Excerpts from a dataset:
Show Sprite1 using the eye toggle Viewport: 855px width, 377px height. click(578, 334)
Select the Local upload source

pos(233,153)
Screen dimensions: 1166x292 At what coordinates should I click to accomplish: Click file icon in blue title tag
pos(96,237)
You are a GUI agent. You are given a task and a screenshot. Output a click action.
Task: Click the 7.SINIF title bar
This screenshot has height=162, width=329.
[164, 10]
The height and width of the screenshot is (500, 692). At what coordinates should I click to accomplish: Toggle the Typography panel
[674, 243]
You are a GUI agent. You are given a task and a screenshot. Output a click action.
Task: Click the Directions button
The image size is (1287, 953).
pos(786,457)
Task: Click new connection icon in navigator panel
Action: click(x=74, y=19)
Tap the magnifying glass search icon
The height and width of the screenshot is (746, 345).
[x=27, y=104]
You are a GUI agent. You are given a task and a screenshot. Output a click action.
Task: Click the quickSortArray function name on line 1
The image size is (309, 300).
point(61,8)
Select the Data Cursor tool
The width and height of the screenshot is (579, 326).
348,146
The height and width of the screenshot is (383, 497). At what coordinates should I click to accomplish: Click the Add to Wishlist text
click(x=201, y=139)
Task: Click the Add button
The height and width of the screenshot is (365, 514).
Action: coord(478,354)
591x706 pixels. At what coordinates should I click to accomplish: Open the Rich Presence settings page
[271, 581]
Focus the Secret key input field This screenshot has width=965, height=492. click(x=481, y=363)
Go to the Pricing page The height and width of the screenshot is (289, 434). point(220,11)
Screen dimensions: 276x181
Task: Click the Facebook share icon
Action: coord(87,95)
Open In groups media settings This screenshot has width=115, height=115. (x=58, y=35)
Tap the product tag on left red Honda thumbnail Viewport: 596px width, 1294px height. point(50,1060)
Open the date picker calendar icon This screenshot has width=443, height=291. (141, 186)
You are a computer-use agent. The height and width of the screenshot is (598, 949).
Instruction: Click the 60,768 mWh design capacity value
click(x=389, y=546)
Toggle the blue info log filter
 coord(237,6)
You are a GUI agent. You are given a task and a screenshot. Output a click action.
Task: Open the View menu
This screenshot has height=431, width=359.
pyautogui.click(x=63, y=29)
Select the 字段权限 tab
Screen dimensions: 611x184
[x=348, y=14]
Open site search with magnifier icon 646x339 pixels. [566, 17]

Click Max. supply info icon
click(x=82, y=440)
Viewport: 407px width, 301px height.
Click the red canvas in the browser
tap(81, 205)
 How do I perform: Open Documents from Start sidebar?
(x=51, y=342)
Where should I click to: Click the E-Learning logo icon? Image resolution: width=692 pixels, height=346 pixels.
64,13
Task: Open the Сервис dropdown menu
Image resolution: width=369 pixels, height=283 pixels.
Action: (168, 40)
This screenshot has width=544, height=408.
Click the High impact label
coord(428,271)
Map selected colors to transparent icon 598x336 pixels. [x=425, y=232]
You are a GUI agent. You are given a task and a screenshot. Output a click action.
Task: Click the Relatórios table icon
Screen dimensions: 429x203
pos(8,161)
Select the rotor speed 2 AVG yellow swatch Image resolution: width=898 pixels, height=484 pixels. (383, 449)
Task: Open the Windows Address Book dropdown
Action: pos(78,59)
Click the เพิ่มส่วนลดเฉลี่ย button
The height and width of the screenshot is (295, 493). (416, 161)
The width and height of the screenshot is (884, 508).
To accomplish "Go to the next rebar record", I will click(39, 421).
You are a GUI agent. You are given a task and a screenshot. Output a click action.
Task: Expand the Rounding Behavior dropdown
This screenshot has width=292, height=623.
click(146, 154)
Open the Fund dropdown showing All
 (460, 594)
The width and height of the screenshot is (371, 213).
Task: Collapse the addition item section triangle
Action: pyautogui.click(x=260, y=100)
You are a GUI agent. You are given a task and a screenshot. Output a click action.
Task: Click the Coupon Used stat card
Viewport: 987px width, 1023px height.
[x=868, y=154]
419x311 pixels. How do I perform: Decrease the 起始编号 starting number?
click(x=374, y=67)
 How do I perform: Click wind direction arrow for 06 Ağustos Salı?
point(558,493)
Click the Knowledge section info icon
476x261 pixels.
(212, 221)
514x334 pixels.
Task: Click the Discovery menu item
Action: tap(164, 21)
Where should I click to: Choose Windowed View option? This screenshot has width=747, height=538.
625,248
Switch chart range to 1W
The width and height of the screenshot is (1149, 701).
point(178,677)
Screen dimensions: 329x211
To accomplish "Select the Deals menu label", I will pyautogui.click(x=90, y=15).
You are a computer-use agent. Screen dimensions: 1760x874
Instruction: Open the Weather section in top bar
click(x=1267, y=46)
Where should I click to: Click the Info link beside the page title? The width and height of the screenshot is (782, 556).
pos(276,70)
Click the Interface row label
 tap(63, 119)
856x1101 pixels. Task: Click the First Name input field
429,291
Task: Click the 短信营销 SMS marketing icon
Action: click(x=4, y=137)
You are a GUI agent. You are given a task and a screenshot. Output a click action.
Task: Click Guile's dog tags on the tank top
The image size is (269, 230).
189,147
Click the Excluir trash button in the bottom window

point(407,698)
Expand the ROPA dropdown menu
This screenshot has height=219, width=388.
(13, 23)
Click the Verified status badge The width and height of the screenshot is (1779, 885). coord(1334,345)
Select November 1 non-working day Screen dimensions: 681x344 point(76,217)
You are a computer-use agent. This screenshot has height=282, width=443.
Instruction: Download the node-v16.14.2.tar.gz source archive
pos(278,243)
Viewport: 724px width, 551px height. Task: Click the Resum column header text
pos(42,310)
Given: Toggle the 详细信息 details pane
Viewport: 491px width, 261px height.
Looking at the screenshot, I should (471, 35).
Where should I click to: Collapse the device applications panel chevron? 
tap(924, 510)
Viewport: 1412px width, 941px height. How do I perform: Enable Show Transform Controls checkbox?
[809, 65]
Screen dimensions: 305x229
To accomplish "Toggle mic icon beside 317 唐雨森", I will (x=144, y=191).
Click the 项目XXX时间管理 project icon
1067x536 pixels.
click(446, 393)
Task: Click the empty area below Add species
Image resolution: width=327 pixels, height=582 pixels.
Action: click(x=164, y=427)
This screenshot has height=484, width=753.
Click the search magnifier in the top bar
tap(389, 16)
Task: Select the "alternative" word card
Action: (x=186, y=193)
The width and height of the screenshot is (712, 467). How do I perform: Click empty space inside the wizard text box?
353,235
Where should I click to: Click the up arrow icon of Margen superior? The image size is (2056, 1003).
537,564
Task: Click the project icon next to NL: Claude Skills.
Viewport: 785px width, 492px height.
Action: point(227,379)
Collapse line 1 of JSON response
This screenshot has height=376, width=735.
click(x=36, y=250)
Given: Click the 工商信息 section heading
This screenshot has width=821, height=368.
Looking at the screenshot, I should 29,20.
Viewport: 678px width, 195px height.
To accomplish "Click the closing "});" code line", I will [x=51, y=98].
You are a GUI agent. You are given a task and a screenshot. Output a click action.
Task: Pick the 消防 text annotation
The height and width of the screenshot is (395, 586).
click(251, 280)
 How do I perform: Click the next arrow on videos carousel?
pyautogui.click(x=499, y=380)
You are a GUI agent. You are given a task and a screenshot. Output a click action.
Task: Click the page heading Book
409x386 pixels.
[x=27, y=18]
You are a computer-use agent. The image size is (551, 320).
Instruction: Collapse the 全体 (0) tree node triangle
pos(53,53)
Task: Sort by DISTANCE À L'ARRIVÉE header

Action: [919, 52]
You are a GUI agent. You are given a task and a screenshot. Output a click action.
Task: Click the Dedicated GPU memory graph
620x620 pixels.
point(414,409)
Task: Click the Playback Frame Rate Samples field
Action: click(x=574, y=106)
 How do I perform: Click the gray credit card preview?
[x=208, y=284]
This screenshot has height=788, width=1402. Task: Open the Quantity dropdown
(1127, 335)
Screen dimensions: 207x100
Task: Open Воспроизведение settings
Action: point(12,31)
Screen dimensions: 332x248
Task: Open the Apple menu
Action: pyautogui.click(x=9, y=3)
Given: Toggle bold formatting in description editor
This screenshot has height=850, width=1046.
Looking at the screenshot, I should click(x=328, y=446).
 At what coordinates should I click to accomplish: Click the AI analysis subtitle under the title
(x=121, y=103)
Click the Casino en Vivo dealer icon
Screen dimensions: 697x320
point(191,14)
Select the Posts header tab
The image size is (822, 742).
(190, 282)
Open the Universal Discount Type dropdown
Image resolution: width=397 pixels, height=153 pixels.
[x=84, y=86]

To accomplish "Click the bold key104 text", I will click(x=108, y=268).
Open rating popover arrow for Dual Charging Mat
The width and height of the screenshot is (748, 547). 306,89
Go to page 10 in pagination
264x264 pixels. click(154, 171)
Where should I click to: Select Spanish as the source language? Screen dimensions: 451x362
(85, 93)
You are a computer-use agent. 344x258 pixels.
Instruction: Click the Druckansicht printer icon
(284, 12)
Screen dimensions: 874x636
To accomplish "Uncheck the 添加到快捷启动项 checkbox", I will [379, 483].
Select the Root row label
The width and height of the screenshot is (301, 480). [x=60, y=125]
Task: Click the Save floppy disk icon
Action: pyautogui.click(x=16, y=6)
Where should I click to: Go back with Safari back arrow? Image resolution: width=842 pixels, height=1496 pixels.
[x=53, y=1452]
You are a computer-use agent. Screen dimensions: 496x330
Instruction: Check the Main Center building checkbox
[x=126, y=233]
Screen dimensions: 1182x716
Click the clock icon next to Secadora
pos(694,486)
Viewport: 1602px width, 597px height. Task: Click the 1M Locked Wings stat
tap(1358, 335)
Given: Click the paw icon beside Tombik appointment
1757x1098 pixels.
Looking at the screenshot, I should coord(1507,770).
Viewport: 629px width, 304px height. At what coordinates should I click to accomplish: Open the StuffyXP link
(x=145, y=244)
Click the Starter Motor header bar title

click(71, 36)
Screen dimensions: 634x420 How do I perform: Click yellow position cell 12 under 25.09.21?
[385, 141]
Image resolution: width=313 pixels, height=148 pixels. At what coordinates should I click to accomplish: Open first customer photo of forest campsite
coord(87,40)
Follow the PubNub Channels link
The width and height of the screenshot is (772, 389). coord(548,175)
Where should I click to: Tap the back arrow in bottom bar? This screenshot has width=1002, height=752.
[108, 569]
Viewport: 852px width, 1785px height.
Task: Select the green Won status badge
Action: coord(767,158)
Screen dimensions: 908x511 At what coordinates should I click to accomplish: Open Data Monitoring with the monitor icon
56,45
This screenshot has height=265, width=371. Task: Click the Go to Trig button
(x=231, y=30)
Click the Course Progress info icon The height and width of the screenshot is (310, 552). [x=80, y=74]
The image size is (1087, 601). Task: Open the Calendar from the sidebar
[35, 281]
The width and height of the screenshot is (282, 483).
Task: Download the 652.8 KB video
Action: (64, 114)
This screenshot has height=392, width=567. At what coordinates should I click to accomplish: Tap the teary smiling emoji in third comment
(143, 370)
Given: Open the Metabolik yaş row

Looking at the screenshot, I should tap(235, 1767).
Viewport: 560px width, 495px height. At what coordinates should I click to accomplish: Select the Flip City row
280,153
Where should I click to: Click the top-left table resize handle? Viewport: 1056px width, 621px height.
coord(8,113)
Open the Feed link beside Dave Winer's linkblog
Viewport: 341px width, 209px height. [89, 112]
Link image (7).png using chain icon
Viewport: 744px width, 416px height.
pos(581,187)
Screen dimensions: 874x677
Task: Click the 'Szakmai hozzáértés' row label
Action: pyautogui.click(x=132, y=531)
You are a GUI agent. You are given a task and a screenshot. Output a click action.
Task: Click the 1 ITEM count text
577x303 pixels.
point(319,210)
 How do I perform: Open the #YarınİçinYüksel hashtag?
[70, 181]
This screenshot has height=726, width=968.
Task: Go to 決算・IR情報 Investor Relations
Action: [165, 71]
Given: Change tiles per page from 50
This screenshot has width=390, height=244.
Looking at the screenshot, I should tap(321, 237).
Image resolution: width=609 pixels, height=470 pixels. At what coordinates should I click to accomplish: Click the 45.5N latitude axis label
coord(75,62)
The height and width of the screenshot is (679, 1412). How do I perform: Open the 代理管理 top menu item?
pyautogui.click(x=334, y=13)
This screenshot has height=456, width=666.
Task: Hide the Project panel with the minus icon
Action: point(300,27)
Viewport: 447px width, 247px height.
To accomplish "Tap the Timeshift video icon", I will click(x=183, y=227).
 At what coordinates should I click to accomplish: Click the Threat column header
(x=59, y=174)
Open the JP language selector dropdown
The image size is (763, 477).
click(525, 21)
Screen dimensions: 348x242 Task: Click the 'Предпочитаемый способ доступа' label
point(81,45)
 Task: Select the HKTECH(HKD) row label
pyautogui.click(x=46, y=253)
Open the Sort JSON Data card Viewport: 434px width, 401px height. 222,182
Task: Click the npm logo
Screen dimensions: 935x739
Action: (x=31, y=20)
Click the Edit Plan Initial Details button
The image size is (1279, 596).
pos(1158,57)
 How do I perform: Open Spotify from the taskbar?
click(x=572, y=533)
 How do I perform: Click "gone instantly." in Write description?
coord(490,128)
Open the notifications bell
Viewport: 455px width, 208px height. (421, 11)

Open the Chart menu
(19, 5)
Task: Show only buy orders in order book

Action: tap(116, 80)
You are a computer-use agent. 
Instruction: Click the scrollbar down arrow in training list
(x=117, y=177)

== Activity ==
The records are given above. Copy each line in them that holds "Expand".

== Result for this exercise ==
Task: Expand the Rounding Behavior dropdown
Expand the ROPA dropdown menu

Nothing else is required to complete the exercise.